An increasing amount of data is becoming available in RDF format. Multiple datasets are effectively published according to the linked-data principles (Zhang, Song, He, Shi, & Dong, 2012). Integrating these datasets through interlink or fusion is needed in order to assure interoperability between the resources composing them. To do this, we need to automatically discover the correspondence between these data sources in different information stores. Data matching is the process of bringing data from different data sources together and comparing them in order to find out whether they represent the same real-world object in a given domain (Dorneles, Gonçalves, & dos Santos Mello, 2011). Efficient RDF data matching becomes the technical foundation of many tasks in Semantic Web (Li, & Ma, 2018; Zou, & Özsu, 2017).

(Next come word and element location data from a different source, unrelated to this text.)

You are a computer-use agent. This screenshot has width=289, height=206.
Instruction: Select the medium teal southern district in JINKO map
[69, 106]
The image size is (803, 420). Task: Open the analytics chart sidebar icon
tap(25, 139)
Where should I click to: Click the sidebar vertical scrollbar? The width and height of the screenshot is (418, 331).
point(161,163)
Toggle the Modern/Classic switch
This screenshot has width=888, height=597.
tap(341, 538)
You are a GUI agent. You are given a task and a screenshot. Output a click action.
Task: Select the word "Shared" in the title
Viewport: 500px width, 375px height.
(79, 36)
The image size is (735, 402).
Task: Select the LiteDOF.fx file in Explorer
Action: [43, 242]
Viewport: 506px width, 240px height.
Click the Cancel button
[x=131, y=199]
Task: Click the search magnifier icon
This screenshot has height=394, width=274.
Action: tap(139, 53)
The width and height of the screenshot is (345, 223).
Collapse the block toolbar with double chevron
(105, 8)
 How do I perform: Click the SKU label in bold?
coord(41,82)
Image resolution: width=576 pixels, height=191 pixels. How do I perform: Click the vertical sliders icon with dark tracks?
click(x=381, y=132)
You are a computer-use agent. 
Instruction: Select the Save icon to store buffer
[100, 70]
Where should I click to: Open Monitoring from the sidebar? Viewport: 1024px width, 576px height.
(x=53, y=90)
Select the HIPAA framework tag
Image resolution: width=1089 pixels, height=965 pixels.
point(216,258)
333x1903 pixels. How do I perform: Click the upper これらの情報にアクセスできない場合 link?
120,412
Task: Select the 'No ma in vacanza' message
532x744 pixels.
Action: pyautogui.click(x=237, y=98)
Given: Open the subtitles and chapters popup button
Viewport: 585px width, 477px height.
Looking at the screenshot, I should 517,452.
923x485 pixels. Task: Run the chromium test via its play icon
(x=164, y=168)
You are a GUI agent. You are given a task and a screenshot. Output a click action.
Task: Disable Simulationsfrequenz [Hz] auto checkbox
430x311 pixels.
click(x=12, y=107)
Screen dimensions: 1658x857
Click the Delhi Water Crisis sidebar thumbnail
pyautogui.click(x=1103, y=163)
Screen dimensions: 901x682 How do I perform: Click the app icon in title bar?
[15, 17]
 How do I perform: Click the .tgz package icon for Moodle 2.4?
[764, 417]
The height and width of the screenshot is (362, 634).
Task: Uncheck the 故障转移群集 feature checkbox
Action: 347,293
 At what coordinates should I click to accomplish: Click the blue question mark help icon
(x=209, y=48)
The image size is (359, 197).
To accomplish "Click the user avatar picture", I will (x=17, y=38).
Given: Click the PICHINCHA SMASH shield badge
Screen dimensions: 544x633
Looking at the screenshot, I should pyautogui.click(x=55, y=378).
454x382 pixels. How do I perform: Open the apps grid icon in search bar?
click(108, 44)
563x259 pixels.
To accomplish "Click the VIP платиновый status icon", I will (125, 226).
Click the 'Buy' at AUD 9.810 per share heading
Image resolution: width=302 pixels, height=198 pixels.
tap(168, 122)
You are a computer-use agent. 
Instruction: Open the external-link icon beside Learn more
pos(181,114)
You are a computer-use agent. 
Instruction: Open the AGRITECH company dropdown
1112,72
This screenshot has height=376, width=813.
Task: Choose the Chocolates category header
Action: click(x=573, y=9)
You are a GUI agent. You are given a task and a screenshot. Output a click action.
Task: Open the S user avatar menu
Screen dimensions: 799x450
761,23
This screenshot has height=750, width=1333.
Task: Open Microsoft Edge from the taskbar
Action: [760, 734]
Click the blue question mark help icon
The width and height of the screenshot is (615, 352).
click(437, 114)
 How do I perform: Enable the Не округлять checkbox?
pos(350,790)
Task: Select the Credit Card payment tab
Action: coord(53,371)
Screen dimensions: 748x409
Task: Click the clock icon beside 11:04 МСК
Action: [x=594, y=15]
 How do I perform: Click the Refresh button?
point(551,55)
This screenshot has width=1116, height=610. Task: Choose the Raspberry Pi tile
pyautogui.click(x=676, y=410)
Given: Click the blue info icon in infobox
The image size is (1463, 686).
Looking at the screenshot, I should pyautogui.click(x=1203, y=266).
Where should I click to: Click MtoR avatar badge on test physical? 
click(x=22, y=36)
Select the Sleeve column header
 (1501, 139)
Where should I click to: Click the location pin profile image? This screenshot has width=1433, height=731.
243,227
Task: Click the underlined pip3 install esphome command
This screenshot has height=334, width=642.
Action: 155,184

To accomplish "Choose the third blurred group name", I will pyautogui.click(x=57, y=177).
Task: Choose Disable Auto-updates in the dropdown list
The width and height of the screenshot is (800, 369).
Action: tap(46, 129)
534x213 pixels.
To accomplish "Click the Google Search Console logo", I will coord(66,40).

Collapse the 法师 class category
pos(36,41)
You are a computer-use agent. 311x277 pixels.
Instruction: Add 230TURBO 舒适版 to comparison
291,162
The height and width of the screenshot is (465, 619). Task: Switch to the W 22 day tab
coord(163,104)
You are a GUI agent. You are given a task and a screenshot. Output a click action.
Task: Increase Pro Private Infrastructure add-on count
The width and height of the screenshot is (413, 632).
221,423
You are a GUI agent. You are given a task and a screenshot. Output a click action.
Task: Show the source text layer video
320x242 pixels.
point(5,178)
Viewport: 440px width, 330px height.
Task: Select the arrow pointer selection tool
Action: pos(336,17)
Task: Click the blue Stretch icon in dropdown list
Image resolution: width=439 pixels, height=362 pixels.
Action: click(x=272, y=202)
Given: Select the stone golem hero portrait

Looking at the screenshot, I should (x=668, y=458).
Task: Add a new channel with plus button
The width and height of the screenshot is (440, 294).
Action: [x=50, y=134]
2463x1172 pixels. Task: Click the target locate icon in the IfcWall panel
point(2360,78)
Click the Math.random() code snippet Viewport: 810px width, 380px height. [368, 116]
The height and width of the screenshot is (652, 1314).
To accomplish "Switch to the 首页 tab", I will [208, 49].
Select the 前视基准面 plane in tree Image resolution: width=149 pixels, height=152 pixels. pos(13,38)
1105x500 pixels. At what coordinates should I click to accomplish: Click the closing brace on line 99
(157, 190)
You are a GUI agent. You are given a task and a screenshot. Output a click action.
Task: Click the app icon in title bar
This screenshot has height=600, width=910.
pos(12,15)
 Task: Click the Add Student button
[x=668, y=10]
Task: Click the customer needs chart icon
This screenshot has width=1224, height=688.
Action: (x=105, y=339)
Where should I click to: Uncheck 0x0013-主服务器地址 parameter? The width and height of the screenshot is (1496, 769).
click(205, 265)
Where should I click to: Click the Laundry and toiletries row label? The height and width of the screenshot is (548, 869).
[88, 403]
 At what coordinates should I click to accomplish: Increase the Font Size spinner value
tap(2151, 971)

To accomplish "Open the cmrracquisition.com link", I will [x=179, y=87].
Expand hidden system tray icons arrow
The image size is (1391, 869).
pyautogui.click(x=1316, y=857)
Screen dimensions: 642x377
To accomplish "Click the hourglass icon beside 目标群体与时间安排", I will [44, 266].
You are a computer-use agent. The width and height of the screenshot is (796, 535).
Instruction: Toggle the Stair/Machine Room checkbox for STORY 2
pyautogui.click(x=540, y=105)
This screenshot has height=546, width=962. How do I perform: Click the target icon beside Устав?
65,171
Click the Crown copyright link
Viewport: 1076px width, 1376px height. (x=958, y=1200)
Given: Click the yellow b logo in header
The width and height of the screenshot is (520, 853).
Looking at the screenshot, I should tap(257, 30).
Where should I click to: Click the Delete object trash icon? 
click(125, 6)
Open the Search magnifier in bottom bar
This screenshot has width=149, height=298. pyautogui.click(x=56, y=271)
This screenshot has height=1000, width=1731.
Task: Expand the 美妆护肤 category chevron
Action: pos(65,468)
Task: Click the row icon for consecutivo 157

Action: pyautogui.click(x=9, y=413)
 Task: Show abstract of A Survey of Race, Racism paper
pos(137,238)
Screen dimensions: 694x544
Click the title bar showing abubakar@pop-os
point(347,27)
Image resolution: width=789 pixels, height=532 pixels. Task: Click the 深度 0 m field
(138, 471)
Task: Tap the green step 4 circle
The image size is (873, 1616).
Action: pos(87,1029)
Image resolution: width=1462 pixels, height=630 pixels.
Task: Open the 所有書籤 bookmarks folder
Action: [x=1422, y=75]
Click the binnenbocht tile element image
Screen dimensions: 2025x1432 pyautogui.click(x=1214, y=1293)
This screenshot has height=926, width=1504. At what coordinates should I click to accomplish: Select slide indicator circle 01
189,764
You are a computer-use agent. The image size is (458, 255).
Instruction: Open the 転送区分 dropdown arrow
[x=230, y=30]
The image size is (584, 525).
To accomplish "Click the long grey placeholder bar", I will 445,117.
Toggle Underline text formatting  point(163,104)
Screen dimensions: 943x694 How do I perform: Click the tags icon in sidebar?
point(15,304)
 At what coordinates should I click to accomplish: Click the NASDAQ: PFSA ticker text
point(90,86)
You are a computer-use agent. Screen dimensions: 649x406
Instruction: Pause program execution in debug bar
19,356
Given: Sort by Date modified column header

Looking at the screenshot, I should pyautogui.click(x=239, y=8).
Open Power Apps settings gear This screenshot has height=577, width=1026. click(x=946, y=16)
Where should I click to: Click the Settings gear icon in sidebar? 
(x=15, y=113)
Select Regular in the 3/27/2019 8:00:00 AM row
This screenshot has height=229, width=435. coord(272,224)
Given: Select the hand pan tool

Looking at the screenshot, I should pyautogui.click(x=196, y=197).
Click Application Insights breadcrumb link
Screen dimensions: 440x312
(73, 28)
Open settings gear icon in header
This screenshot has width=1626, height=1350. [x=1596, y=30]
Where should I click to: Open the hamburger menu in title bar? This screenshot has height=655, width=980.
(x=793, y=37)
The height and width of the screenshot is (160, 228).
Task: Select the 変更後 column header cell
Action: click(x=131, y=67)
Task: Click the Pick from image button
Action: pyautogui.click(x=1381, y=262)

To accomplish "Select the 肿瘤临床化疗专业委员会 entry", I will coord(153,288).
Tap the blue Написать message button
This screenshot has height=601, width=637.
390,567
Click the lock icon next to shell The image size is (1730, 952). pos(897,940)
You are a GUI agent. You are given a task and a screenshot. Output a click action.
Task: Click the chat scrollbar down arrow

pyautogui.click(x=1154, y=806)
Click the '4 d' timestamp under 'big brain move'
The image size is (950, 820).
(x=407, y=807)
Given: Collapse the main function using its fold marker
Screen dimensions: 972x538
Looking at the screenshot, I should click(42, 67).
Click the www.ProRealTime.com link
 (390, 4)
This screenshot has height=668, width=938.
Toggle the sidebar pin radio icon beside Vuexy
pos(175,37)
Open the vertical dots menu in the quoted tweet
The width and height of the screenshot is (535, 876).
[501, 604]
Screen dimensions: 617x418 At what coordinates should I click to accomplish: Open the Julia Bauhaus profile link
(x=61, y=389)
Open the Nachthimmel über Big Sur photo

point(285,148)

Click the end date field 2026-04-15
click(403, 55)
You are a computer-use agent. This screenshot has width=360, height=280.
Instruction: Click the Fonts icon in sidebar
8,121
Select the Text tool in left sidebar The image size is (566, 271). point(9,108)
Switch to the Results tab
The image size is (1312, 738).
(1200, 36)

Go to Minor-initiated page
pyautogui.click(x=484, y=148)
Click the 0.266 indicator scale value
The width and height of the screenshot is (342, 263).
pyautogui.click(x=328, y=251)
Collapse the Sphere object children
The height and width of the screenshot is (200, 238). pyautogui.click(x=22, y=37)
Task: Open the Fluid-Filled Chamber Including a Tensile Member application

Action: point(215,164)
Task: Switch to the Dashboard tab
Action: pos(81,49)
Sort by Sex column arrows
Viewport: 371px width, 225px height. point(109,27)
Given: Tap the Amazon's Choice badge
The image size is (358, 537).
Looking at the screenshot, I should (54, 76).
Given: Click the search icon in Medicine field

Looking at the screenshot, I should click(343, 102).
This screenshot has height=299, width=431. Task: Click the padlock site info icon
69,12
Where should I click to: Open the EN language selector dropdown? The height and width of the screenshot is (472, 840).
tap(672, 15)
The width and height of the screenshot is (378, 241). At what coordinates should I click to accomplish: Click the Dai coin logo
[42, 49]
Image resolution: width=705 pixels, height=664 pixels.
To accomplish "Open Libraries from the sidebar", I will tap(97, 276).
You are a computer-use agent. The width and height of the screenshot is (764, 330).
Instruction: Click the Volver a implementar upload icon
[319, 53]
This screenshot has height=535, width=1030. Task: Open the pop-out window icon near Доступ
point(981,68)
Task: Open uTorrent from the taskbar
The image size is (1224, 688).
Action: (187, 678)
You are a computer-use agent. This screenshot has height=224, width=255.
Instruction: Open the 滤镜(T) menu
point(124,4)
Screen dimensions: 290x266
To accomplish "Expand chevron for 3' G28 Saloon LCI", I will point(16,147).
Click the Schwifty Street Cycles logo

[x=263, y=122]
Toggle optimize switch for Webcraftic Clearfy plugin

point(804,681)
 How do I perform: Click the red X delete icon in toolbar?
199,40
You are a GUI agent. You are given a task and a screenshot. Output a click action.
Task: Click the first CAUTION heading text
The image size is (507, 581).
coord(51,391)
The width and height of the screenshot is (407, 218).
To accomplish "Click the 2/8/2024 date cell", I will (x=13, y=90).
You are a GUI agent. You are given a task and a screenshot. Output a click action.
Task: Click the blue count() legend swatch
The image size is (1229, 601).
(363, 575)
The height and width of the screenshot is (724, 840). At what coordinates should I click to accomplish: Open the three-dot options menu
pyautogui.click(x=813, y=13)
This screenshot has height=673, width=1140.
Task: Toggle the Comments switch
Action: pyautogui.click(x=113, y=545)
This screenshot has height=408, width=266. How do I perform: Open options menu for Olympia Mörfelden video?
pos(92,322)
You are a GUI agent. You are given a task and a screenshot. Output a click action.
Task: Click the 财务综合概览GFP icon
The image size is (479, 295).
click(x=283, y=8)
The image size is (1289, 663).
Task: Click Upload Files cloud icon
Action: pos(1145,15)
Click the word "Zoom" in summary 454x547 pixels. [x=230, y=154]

Fuzzy RDF data have a natural representation in the form of a labeled directed graph in which the vertices present the resources and values (also called literals), and edges represent semantic relationships between resources. So, RDF data matching problem has been often addressed in terms of graph matching approach. Graph matching is usually based on the graph isomorphism or homomorphism, combining a specific application environment to find similar topology graph. Some works (Carroll, 2002) has been dedicated to the search for the best match between two graphs or subgraphs. Unfortunately, the traditional graph matching algorithms based on graph isomorphic have been proved that its complexity is NP-complete (Ullmann, 1976). For this reason, some works (Costabello, 2014; Dorneles, Gonçalves, & Mello, 2011) of approximate matching based on similarity or distance metrics use a specific index structure to reduce the complexity of RDF graph matching. However, these approximate matching approaches ignored many features of RDF graph. Firstly, these approaches only take the similarity of vertices and edges into account in RDF graph, do not concern structure among the vertices and edges. Secondly, vertices in RDF graphs have incomplete information or even anonymized information (blank vertices), and the partial neighborhood information available from a source graph will be helpful to identify entities in the target graph. More importantly, these methods cannot process fuzzy information in the matching process.